*What this task involves*
Reproduce exactly the lines from the one that holds "You are a GUI" through the last line of the entries, both ends included, but not the pictures.

*Information given*
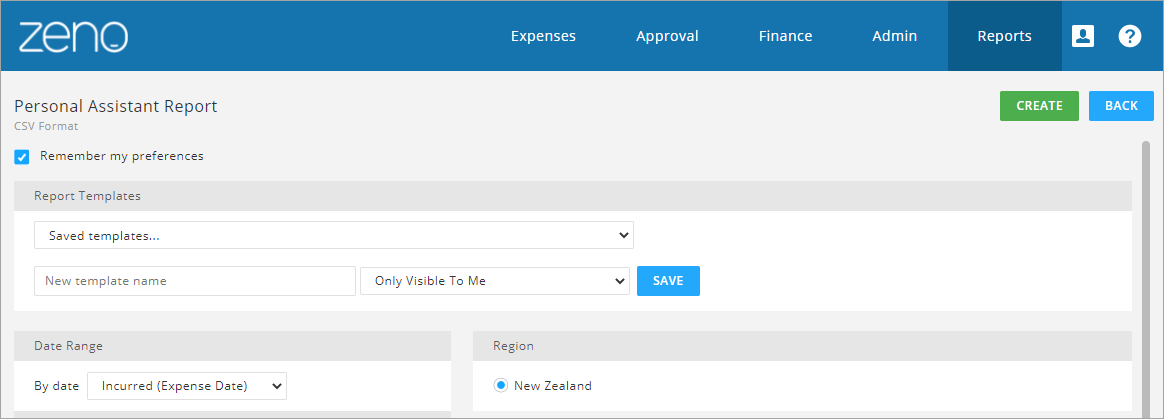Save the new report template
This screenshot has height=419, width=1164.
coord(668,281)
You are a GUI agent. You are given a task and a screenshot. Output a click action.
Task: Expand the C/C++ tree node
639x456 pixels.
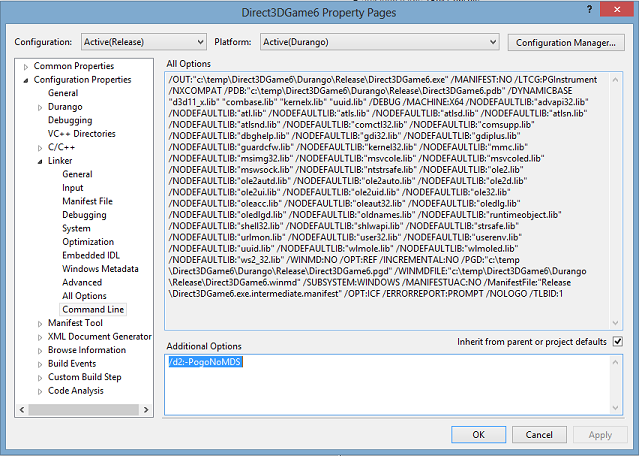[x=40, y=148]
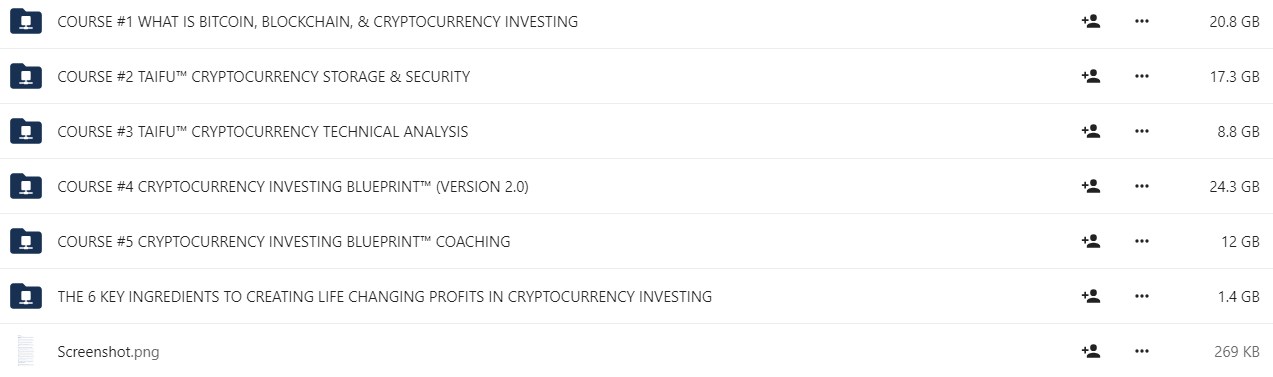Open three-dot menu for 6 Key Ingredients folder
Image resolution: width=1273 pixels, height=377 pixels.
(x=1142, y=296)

*Output below*
You are a GUI agent. You are given a task and a screenshot. Output a click action.
Task: Expand the C/C++ tree node
639x456 pixels.
[x=40, y=148]
Open three-dot menu for 6 Key Ingredients folder
Image resolution: width=1273 pixels, height=377 pixels.
(x=1142, y=296)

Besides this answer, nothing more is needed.